ASB senior wealth economist Chris Tennent-Brown said it had been a mixed year for KiwiSaver accounts, reflecting a sluggish New Zealand stock market, while a big increase in the movement of interest rates weighed down more conservative, bond-heavy porfolios.
“What’s offset that as the very strong performance we’ve seen from international shares,” he said.
“We’ve been a bit out of sync for the entire year,” Tennent-Brown said.
“We peaked in January and haven’t quite got back to that that level yet,” he said, adding he thought the year ahead would see an improved performance.
“I would definitely be expecting the New Zealand share market to continue to perform more in line with with global share markets than what we’ve seen this year, that’s for sure.”
The NZX Top 50 Index hit a record 13,644 points on 8 January, and dipped as low as 12,085 points on 8 March, before recovering a bit of ground, but struggling to stay above 13,000 points.
Craigs Investment Partners head of private wealth Mark Lister said the next year was likely to see a better performance out of the local market.
“I think it will be a solid year for a couple of reasons. I think the economy is in very good shape with very low unemployment and what’s likely to be the highest Fonterra payout that we’ve seen ever,” Lister said.

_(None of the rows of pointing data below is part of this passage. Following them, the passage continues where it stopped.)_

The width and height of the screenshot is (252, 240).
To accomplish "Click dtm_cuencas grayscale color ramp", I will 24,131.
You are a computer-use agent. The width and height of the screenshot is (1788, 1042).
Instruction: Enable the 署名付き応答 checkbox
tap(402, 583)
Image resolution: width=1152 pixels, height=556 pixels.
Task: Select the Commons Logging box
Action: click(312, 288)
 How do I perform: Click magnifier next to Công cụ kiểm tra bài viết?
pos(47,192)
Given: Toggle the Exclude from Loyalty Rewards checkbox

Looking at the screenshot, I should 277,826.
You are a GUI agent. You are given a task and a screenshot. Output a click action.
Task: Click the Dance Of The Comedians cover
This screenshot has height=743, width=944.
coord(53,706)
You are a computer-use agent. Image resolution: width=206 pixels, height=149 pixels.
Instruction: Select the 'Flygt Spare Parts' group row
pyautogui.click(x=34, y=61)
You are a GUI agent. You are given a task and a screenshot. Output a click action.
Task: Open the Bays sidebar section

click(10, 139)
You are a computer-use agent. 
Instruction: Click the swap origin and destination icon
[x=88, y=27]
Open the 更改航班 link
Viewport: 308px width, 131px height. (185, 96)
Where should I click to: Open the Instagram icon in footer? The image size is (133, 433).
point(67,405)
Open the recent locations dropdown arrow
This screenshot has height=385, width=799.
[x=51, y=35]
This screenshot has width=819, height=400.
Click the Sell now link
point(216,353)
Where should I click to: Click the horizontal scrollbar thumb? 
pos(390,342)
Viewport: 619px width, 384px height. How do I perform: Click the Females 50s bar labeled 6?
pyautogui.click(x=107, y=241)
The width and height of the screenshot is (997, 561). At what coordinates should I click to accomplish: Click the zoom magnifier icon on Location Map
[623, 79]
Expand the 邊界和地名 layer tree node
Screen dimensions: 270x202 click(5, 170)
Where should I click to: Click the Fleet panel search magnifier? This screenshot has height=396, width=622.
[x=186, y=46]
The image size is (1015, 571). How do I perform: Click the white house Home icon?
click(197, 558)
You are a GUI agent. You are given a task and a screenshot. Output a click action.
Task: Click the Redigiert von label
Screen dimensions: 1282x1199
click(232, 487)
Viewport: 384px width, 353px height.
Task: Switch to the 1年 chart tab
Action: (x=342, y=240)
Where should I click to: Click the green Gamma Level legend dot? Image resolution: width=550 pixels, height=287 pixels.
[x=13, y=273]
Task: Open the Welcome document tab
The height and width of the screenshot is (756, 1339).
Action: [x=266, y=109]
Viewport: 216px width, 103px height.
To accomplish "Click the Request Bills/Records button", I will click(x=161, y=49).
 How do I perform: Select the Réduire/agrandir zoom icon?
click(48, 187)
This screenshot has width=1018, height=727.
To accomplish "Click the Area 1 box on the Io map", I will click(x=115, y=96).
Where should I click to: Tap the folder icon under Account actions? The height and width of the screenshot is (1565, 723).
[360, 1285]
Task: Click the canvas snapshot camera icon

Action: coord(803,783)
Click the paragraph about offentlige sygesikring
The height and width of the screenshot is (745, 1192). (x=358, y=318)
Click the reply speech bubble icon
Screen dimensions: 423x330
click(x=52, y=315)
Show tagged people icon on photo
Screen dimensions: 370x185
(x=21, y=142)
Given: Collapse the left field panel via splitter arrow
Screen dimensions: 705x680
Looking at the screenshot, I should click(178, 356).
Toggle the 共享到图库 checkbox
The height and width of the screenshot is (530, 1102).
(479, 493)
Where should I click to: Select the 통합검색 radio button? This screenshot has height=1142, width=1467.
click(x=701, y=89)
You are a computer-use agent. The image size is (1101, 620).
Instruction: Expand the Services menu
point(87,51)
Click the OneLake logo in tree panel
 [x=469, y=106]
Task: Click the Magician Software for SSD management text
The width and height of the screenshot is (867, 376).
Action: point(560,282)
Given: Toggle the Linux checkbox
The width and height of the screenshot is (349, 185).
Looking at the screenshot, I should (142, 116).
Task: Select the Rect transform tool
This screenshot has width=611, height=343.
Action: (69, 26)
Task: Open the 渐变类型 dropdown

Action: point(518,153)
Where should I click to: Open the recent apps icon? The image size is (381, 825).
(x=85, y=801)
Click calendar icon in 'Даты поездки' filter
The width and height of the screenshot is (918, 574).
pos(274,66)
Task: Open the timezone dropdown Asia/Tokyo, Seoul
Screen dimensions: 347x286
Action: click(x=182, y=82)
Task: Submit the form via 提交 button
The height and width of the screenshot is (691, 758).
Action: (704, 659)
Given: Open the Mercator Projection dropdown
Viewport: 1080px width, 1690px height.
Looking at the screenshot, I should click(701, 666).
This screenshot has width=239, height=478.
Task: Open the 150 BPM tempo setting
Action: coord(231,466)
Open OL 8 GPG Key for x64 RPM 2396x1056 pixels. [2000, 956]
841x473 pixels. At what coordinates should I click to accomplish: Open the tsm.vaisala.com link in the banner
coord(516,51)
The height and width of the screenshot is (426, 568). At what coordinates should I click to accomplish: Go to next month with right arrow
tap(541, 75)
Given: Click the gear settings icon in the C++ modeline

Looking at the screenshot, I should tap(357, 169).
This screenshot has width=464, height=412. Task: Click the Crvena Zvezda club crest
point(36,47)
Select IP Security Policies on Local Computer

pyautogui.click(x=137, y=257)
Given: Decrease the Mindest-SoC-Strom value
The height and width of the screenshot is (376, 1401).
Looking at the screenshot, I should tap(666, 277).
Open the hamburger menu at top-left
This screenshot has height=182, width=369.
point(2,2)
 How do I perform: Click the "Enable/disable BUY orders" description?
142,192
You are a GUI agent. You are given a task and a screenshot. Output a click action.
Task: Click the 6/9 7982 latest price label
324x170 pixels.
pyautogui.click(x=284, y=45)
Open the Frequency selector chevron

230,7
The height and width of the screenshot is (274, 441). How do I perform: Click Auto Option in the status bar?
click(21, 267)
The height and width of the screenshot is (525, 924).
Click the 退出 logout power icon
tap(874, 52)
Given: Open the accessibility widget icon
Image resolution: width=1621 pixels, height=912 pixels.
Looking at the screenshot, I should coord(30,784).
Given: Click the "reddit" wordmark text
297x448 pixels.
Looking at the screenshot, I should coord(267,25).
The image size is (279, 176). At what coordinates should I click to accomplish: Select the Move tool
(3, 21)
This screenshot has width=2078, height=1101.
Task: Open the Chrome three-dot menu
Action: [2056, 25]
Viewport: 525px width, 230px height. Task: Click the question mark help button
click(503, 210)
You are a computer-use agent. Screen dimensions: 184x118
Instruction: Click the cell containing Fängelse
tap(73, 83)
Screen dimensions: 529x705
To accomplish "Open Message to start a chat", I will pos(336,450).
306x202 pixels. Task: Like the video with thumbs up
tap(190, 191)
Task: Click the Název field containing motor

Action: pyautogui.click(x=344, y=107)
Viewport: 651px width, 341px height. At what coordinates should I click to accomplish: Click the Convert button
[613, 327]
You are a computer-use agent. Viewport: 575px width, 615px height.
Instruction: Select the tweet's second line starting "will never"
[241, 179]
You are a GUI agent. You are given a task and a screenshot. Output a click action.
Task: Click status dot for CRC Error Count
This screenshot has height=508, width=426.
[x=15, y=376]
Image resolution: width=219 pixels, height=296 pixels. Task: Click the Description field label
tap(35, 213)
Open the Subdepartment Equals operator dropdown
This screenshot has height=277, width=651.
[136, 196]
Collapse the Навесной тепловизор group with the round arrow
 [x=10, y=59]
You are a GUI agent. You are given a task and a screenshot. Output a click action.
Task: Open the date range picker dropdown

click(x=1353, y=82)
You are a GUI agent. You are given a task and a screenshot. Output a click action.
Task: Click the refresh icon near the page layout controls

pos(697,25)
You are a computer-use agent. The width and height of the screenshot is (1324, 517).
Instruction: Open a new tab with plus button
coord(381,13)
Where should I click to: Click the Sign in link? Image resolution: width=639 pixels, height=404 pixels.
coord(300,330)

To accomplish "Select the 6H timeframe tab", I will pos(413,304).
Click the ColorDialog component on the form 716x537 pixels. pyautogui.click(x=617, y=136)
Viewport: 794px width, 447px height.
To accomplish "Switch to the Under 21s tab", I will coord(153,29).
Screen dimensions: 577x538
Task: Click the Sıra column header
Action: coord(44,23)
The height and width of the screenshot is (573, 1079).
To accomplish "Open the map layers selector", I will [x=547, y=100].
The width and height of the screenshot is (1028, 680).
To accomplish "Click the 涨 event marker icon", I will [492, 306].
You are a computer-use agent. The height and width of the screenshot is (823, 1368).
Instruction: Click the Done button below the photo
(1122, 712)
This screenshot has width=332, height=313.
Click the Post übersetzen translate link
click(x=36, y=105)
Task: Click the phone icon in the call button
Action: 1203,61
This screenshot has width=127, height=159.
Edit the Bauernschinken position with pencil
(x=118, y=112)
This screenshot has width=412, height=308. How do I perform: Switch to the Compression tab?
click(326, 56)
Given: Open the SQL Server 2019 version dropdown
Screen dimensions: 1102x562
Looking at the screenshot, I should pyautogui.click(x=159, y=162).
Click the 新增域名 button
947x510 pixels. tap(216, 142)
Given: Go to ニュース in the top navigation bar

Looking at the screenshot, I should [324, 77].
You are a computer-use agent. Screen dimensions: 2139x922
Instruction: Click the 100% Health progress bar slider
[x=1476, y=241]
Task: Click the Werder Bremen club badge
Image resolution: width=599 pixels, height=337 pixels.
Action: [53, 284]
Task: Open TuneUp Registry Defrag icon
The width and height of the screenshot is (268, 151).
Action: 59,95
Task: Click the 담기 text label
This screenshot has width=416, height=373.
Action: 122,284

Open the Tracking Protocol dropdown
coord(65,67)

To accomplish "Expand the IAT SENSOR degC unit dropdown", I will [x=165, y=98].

“On the other side of the ledger the big headwind is going to be rising interest rates. . . so there are definitely some pros and cons.”
Tennent-Brown said many KiwiSaver fund managers will have realised some gains from the Australasian and other international markets, as most were not 100 percent focused on the New Zealand share market.
“But it’s worth remembering that over the past 10 years, the New Zealand share market has gone particularly well,” he said.
“So I don’t think it’s something we need to lose lose sight of and hopefully over the next 10 years we’ll see a similar satisfying performance from the from the local market.”
Lister said a number of companies that had underperformed in recent years were expected to have a better year.
“There’s still lots of great companies that are growing their earnings doing really interesting things,” he said.
“And I think next year could be a year where you see, you know, the Fletcher Buildings and some of the other businesses that maybe haven’t always been great performance in recent years come into their own because of the way the backdrop is shaping up.”